START Records for the task
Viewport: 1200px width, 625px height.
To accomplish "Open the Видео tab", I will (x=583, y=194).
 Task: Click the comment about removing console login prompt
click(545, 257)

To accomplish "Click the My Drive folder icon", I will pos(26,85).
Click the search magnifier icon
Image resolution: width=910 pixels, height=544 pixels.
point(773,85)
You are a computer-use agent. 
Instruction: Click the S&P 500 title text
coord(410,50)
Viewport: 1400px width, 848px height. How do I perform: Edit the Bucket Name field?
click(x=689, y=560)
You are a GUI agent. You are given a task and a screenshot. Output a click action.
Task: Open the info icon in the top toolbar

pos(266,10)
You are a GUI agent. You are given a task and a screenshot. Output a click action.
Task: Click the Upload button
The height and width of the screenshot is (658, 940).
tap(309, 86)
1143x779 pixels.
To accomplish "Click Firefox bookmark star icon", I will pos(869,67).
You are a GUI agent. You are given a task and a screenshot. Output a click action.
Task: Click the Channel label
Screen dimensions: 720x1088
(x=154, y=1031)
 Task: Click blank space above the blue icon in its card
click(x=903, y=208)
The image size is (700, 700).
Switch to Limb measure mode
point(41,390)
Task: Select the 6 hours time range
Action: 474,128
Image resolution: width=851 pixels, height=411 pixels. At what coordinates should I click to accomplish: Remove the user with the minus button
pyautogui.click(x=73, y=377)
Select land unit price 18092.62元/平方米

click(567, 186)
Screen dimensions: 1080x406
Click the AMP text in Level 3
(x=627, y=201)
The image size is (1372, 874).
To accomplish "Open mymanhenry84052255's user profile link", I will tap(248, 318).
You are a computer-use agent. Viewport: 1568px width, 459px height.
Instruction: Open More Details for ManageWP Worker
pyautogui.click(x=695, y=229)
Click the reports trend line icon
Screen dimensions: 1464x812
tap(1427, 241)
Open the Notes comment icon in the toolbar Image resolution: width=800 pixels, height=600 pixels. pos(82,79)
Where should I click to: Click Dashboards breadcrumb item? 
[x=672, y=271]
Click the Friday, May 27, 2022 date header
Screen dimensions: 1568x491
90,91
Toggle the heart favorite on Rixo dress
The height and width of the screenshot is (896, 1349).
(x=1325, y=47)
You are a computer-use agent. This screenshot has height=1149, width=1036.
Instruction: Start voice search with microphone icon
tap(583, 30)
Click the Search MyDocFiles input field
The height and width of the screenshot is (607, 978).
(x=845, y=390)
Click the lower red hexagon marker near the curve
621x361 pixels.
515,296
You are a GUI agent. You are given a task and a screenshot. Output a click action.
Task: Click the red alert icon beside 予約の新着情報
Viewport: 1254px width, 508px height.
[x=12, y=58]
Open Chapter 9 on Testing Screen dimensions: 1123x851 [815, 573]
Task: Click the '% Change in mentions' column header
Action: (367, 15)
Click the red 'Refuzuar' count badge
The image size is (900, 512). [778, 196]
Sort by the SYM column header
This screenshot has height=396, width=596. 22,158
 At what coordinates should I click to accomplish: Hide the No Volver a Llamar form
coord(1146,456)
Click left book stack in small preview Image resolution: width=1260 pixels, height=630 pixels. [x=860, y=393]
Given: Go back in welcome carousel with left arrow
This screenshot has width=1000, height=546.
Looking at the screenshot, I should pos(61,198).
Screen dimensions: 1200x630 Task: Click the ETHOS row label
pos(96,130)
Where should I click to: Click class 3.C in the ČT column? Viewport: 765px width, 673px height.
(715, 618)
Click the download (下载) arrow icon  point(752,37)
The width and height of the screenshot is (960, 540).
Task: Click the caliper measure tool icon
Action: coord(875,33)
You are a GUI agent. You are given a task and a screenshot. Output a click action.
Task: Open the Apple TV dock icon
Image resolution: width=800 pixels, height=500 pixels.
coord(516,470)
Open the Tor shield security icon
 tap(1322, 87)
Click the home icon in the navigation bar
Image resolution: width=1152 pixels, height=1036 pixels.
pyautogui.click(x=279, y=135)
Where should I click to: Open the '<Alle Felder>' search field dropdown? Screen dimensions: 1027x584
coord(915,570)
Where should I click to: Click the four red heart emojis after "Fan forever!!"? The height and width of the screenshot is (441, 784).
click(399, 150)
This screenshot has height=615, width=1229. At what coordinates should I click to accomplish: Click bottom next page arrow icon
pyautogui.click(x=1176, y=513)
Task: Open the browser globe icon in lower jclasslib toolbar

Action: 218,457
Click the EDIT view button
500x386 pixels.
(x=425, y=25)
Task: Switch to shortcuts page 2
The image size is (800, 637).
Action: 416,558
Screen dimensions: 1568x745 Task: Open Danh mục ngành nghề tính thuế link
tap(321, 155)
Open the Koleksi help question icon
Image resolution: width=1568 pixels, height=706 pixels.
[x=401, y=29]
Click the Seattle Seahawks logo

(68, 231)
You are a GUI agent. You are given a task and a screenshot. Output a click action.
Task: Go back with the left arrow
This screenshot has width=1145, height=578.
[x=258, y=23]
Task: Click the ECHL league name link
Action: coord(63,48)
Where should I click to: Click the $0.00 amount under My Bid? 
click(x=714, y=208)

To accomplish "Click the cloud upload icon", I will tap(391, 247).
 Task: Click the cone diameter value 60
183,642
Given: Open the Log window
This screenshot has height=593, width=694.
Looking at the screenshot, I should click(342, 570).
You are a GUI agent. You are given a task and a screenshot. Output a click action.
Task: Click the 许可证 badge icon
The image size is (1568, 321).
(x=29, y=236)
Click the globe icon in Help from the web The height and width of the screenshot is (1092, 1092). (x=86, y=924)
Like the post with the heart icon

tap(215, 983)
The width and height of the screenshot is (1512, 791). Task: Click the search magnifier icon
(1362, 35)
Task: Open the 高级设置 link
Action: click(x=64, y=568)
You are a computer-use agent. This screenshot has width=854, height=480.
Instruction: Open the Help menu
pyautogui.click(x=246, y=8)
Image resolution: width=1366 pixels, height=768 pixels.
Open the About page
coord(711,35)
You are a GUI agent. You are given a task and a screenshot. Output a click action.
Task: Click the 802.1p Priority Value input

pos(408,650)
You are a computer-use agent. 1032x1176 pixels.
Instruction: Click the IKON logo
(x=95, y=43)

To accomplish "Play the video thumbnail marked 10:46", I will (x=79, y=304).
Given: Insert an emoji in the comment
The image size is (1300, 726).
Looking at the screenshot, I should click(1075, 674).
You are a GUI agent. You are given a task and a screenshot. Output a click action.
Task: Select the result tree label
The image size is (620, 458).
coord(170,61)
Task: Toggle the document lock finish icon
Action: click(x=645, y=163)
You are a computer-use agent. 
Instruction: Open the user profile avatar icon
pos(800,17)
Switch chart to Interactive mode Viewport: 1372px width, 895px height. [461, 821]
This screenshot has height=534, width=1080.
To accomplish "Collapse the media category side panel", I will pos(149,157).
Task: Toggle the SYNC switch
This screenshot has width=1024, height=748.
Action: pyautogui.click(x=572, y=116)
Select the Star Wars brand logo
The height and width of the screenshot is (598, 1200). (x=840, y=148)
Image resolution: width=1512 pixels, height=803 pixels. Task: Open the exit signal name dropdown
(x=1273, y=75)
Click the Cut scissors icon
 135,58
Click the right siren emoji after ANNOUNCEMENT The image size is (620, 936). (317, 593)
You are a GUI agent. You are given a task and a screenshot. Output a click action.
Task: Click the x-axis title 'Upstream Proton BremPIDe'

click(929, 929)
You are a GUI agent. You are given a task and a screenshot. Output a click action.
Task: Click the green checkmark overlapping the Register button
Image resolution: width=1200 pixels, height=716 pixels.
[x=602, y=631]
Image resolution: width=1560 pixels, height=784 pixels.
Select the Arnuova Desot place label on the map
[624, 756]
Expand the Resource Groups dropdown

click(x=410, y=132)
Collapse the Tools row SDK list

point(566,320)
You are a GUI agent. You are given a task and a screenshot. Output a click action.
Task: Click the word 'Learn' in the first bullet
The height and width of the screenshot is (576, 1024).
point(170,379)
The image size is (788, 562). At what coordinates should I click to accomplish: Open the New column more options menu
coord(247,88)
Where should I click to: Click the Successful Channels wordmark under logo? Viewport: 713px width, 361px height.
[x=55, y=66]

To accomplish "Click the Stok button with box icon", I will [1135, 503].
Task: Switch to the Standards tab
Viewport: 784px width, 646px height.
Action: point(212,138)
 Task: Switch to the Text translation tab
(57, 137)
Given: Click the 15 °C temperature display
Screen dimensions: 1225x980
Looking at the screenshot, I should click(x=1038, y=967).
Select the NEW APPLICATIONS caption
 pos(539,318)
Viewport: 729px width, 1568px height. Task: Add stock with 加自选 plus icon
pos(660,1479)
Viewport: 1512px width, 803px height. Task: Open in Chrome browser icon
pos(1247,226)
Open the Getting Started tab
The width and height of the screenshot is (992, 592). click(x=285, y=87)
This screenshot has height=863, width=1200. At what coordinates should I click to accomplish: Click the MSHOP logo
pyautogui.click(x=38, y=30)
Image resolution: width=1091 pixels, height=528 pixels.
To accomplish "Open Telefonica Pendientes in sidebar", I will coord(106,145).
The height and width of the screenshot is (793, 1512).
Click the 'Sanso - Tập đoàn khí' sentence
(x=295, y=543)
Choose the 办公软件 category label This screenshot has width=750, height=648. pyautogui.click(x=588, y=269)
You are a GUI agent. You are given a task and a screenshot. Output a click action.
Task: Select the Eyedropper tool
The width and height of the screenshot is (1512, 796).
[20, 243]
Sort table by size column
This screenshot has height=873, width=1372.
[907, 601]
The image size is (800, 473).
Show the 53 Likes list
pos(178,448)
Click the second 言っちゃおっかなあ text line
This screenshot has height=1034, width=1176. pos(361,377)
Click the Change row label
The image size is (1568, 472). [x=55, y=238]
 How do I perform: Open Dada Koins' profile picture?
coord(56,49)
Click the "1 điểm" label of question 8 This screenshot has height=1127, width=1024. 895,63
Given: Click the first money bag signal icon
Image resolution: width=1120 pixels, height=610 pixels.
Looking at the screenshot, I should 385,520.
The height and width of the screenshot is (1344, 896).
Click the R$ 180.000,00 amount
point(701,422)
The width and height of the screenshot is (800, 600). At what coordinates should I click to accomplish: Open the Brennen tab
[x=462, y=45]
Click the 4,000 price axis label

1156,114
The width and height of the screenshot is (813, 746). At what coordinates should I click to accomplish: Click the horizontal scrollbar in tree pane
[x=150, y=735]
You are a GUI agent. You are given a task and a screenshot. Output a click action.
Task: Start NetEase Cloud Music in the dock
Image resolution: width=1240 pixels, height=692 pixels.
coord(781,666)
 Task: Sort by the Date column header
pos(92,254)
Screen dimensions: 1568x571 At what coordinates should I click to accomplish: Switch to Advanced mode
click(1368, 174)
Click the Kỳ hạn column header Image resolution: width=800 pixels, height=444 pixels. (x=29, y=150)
END Records for the task
### [Your assignment]
Scan the data above and state how many of its lines contain the string "dock", with no other content.

### [Response]
2